Two days in St Helena


With the opening of an airport soon, St Helena – famous for its association with Napoleon Bonaparte’s exile and death – is going to be an important destination in the global tourist’s map

Talk of St Helena – a remote island in the South Atlantic Ocean – and the first name that comes into one’s mind is Napoleon Bonaparte. Not only was the legendary French emperor imprisoned in exile by the British in the volcanic tropical island, he also died there – as commemorated by a now-empty tomb in Sane Valley.

Until recently and for over 500 years, St Helena – a British overseas territory with a population of about 4,000 people – was accessible only by taking a cruise on board the mail/passenger ship RMS St Helena. However, that is likely to change soon as the place is going to get air access. To make it more accessible to the public, the UK government, as per reports, has spent more than $400 million to construct a brand new airport on the island. Although the airport was scheduled to open for commercial operations in May, there are reports that it has been postponed for the time being, as it awaits final certification and operational readiness.
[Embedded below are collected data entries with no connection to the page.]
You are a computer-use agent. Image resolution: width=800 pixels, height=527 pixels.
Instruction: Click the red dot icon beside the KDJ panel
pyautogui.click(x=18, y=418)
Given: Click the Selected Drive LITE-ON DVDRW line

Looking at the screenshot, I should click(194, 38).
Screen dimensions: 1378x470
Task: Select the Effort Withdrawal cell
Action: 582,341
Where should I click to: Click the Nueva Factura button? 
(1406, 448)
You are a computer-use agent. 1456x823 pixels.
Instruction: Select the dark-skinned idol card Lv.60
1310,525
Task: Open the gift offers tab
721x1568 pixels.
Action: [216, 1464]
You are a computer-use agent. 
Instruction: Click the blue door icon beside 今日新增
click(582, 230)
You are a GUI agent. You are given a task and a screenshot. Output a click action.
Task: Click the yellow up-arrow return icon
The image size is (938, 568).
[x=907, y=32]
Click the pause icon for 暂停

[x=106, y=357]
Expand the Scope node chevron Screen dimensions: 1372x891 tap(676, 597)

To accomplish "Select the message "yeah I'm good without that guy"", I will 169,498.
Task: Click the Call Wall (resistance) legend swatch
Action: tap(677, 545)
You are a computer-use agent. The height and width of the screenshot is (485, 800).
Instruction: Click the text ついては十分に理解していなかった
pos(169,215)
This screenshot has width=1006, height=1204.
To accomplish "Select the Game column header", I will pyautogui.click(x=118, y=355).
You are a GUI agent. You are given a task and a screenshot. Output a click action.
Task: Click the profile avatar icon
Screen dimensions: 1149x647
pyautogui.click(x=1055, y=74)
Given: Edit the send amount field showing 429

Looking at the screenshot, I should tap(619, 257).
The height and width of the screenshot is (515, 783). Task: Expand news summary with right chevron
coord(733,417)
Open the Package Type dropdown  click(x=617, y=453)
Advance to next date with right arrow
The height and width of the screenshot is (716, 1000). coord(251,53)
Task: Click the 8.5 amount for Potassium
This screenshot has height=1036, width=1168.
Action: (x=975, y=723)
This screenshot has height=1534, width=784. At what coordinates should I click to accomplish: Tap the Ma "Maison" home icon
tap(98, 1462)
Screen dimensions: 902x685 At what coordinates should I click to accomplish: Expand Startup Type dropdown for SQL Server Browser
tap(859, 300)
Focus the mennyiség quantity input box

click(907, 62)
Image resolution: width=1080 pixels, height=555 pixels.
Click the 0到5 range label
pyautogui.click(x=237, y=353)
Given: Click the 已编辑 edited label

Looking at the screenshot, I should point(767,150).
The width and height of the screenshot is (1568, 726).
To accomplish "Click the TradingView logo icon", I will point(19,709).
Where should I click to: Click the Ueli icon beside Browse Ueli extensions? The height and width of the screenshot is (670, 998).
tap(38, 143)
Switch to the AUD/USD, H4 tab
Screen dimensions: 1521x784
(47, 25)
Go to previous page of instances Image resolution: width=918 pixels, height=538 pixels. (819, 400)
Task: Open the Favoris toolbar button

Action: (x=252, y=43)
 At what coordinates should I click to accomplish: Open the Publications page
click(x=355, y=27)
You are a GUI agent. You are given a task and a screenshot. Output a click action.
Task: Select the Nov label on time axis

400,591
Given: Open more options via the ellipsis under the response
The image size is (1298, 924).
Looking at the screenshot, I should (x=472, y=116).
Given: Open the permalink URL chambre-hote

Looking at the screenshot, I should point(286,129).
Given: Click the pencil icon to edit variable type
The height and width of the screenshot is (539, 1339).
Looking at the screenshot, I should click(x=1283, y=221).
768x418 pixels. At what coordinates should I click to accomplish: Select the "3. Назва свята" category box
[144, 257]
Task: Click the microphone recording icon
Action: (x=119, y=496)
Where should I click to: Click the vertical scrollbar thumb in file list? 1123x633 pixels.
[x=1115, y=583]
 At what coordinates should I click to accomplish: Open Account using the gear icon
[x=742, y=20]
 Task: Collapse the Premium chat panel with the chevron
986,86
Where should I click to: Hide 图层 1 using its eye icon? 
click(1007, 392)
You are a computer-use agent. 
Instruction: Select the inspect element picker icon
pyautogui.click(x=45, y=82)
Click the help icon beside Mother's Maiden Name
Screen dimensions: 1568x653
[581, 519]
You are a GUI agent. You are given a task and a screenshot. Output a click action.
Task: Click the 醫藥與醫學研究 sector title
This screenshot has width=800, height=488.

Saint Helena Catholic Church

Day 1


So what is it about St Helena that tourists should look forward to? With a uniquely rich diversity of heritage-based attractions, both built and natural, St Helena offers many things to see and lots to do. A full range of 18thcentury English colonial plantation and urban Georgian buildings feature on the island. The capital, Jamestown, has the atmosphere of a small English country village. It has a tightly packed row of colourfully-painted houses on both sides of Grand Parade and Main Street. The view of these streets from the top of Jacob’s Ladderi and the views of the ladder itself, from its top or bottom, are awesome.


In fact, Jamestown can keep one occupied for much of the day. After visiting the Napoleonic properties – Longwood House, the Briars Pavilion and Napoleon’s Tomb – one can also check out Plantation House, the residence of the island’s governor. Plantation House is also home to Jonathan, the world’s oldest living animal, a giant tortoise who is around 180 years old. There are occasional tours of the house,although the paddock (where the tortoise lives) is open during daylight hours.


While at Jamestown, one can also visit the Cenotaph (war memorial), Castle Gardens (some of the island’s endemic plants can be seen here), St James Church (the oldest Anglican church in the southern hemisphere) and the Museum of St Helena.

Day 2


If you’re a lover of the countryside, head to Alarm Forest. And you can discover the island’s own Bermuda Juniper. You can also go to Diana’s Peak that rises 823 metres above sea level and is the highest point on St Helena. There is a national park here, where many of the island’s endemic plant species find refuge.


The other places that you can check out are Deadwood Plain, the site of the Boer Prisoners of War camp and home to the island’s only endemic bird, the wirebird; High Knoll Fort (the present fort dates back to 1874 on the site of the original citadel that was built in 1798) and Sandy Bay beach where interesting geological features as well as buildings of historical interest can be found.